The sudden outbreak of COVID-19 has completely put an end to normal society. The unexpected shutdown of daily activities due to the disease spread makes people realize the uncertainty of their future. We care more about our health, both physical and mental.

  • Safety and security and healthcare had become top priorities for consumers with 49% and 45% of respondents saying so (PwC). In other words, well-being is their concern.

  • During the era of COVID-19, people wash their hands on an average of 12 times a day—a 90% increase compared to before the pandemic period. Also, using virtual tools to practice self-care also emerges as a trend when 50% of consumers agree so. Globally, the health and fitness app downloads increased by 60% between December 2019 and late March 2020 (Accenture)

The more fear consumers grow, the more trust they demand from their connections as a complementary for the feeling of uncertainty.

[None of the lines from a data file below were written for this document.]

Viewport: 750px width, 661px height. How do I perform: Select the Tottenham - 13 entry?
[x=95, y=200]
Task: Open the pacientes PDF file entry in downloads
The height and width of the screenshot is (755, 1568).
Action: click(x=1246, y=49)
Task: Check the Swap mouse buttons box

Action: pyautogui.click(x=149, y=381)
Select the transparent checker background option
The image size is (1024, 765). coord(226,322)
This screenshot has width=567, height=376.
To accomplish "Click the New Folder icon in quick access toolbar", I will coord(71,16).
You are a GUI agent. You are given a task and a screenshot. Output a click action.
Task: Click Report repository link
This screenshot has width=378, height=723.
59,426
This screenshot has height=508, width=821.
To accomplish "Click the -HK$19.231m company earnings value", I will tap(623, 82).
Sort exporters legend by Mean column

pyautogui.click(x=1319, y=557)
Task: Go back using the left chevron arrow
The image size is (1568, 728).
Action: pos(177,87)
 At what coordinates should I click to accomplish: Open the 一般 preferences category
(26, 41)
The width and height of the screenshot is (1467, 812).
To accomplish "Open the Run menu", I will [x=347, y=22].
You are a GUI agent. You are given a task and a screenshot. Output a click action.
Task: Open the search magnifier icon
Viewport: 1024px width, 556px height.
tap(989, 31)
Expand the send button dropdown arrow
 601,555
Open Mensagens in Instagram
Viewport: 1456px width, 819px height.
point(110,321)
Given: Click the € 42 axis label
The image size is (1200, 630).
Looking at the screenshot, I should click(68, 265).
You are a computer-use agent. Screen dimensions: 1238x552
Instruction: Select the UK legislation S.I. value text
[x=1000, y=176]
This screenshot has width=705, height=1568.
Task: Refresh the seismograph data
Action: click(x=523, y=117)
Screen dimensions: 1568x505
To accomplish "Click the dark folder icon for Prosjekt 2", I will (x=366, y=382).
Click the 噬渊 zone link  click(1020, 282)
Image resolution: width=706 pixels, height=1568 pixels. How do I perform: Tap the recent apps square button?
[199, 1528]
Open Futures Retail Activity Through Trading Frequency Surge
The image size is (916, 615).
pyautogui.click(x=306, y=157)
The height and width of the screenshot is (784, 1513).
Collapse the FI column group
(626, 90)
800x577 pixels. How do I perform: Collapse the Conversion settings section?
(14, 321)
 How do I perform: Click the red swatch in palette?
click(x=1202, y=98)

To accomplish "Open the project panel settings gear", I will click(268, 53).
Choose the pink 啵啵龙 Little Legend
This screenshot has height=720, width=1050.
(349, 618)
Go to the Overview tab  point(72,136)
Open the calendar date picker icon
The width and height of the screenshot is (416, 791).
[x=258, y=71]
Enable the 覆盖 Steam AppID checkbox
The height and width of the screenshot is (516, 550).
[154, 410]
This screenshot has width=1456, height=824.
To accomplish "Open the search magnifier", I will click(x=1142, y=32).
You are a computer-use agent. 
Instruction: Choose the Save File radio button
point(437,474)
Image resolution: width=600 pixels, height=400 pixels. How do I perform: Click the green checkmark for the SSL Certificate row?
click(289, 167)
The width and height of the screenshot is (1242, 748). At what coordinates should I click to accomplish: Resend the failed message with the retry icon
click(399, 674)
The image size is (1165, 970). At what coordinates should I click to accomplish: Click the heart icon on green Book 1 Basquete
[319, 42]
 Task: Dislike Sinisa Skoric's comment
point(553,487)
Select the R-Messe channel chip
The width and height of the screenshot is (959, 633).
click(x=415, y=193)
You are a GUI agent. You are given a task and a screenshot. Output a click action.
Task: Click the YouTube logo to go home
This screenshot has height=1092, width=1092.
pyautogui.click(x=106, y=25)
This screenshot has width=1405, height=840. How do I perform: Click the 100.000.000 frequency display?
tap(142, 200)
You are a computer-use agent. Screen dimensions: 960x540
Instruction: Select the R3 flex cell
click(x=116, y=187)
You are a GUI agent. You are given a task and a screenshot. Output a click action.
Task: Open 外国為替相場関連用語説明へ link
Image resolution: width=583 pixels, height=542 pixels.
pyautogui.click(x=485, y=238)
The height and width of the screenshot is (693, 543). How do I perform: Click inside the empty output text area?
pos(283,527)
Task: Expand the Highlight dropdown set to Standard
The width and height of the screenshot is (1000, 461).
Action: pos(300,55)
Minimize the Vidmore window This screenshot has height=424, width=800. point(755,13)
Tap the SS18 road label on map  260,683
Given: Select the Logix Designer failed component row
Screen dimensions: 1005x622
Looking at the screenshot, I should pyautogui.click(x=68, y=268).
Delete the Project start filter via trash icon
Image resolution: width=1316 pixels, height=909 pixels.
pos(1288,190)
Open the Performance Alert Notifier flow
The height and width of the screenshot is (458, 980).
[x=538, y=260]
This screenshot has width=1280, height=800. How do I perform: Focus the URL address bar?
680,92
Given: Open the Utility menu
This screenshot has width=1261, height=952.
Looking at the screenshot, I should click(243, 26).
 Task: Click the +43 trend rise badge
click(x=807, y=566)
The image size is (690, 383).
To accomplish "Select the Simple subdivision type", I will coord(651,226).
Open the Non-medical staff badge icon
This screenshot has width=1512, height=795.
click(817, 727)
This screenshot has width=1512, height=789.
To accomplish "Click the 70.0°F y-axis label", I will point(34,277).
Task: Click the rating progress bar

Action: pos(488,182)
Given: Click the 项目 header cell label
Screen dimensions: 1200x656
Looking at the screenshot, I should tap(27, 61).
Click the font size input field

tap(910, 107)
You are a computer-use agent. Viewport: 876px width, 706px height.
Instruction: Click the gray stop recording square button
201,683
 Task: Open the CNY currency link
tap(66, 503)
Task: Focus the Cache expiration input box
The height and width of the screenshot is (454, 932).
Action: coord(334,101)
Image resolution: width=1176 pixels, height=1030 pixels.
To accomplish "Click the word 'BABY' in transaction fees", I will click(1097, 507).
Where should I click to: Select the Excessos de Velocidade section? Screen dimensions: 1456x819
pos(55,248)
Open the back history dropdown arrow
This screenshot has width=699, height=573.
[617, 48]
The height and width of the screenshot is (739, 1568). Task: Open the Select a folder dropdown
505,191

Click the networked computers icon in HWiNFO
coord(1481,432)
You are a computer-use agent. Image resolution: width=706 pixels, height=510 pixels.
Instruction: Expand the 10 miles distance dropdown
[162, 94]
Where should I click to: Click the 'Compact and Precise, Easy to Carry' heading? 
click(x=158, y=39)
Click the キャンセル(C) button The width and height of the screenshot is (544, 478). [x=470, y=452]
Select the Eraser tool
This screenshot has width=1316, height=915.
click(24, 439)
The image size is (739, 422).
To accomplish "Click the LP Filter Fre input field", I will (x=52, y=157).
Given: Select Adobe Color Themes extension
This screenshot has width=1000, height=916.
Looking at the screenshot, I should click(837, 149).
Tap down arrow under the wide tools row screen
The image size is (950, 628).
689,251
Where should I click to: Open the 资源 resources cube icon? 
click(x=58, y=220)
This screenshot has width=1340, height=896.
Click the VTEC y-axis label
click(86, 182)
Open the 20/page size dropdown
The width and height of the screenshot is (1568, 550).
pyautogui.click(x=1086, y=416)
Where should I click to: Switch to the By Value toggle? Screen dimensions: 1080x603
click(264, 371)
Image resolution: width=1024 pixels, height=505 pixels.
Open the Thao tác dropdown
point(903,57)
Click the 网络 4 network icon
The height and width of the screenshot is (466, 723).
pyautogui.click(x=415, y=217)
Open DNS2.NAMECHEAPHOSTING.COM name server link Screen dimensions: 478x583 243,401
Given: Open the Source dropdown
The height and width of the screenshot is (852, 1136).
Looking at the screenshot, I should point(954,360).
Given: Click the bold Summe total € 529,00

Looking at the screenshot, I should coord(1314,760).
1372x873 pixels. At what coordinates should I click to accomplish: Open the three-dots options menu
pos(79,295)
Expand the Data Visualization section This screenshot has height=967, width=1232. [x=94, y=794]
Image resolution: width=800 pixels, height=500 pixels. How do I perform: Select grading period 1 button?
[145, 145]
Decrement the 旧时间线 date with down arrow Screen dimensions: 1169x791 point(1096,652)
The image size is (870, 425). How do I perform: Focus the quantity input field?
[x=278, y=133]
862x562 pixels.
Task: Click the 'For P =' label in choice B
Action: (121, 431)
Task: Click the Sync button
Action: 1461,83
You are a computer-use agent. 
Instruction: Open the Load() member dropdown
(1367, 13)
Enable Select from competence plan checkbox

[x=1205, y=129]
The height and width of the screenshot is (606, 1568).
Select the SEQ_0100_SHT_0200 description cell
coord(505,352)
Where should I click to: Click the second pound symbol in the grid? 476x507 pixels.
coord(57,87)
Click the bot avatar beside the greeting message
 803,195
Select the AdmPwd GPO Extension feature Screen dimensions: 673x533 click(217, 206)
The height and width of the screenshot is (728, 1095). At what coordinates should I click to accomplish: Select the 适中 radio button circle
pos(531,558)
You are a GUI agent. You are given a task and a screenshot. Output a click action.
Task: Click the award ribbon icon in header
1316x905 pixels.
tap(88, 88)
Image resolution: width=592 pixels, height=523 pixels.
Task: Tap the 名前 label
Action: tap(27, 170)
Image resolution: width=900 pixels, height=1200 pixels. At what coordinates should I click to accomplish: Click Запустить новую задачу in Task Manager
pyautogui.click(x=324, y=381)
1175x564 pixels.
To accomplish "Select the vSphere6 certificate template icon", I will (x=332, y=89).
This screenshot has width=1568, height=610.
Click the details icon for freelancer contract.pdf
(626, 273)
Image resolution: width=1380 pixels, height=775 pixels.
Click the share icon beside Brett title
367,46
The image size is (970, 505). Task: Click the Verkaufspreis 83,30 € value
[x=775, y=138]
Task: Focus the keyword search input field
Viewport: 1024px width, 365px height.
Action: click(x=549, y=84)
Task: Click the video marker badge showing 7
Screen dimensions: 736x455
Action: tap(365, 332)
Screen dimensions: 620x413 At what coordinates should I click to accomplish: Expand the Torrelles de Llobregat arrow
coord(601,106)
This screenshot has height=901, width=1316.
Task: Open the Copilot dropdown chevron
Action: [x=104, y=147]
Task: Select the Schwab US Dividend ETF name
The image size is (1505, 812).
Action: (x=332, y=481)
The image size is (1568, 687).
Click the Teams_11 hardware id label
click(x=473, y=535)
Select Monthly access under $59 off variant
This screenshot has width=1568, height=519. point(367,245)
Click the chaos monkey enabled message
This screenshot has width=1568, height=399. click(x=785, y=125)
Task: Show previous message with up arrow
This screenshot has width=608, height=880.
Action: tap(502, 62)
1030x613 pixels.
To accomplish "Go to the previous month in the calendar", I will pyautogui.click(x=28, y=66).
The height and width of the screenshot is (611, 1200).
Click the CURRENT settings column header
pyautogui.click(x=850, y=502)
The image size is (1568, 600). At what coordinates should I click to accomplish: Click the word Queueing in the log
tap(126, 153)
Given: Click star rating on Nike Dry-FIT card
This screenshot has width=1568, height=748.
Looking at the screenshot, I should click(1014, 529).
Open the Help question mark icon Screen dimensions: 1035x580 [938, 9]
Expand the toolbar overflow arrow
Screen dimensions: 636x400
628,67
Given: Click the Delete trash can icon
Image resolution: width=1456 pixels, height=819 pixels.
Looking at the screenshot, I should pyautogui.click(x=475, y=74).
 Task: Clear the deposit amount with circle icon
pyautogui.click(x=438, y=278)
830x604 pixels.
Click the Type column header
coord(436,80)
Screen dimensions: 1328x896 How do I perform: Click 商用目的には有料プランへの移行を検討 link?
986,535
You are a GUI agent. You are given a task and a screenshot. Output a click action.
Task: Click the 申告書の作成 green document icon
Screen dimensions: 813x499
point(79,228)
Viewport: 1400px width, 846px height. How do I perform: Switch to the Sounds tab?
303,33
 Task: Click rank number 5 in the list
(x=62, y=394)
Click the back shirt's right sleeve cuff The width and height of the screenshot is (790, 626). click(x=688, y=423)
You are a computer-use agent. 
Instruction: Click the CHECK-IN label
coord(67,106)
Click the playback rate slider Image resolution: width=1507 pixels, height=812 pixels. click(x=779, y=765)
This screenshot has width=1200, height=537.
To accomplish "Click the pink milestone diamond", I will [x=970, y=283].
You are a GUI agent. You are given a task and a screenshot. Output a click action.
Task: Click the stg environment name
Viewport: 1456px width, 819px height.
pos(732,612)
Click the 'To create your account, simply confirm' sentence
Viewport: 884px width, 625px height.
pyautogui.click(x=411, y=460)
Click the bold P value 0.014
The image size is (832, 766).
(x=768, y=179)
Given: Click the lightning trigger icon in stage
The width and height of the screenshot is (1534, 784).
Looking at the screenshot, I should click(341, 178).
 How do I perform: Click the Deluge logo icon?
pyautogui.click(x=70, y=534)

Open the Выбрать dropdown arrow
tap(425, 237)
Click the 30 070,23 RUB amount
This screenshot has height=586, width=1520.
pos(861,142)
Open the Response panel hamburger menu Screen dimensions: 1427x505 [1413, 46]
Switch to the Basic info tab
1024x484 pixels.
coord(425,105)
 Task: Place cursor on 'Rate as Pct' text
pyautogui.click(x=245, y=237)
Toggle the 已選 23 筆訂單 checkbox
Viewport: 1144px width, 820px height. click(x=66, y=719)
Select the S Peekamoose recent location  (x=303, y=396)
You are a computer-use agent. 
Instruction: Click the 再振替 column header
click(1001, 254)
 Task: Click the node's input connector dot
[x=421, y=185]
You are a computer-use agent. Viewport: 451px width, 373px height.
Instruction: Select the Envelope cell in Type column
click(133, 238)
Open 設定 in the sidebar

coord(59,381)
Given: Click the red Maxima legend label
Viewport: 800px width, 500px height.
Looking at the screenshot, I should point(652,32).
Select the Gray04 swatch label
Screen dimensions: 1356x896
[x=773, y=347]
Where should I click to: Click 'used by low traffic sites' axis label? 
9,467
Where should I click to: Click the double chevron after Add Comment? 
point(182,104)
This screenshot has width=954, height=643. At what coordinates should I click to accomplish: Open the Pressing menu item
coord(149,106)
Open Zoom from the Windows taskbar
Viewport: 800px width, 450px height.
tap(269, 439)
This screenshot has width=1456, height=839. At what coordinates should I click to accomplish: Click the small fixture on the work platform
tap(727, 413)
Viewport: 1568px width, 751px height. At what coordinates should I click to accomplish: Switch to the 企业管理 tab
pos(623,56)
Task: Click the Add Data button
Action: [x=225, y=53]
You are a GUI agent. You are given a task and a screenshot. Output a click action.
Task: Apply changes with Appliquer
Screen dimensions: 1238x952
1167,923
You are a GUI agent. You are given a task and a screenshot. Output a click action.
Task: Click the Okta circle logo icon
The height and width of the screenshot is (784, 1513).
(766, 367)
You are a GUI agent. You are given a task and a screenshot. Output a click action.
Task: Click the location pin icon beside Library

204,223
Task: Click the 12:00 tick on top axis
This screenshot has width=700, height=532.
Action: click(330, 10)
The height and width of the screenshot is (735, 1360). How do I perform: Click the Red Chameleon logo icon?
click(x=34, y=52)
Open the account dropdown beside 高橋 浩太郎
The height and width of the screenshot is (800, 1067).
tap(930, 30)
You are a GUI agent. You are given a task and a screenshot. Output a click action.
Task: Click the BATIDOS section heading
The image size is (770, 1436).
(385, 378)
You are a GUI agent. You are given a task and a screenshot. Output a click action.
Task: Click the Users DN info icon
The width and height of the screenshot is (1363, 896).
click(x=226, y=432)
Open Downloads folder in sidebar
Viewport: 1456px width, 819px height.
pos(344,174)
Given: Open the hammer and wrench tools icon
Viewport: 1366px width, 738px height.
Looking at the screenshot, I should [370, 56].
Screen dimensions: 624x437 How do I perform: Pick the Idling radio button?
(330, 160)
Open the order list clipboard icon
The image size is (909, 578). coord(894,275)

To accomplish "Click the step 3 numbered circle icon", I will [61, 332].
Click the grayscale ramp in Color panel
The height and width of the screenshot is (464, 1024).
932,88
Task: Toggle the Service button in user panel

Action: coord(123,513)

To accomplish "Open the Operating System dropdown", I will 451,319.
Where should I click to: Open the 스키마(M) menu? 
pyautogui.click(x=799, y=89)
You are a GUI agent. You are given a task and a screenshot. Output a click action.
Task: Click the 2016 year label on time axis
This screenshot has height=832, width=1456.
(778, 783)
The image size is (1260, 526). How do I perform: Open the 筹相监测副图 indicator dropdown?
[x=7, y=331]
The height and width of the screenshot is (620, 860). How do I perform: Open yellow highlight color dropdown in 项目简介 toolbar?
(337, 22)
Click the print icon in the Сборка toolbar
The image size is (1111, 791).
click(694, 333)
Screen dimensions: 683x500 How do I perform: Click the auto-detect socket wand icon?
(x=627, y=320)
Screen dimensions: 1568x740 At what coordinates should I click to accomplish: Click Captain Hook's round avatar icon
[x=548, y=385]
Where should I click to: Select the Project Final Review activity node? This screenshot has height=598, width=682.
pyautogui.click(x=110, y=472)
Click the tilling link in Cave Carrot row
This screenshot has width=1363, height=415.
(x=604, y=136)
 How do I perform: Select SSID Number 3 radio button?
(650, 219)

Customers are more conscious of the brands they support, the transparency and sustainability of the brands.


WHAT’S NEXT for Business?

Building trust

Tough time requires resilience strategy in the face of adversity. For organizations, at the macro-level, trust relates to integrity. It requires a focus on both decisions and execution. Some businesses had over-promised and accidentally created higher expectations for consumers. When the outcomes were not successfully delivered as promised, dissatisfaction will happen, and trust for that brand can decrease.


Some practical examples for business to take can be:

  • Partnership with customers; invite them to join the process of product development as well as asking for their feedback continuously.

  • Transparent communication - Provide progress updates to ensure expectations are aligned with reality; be honest about what is working, what hasn’t worked, and what is going to change.

Human beings are still struggling with the pandemic as the number of active cases is increasing exponentially, especially in the EU and the USA. People have no clue about what the future holds, and when this pandemic will be under control. It is painful, but businesses must admit that their strategies should be always ready to change to cope with the newly- formed consumption habits of the target audiences.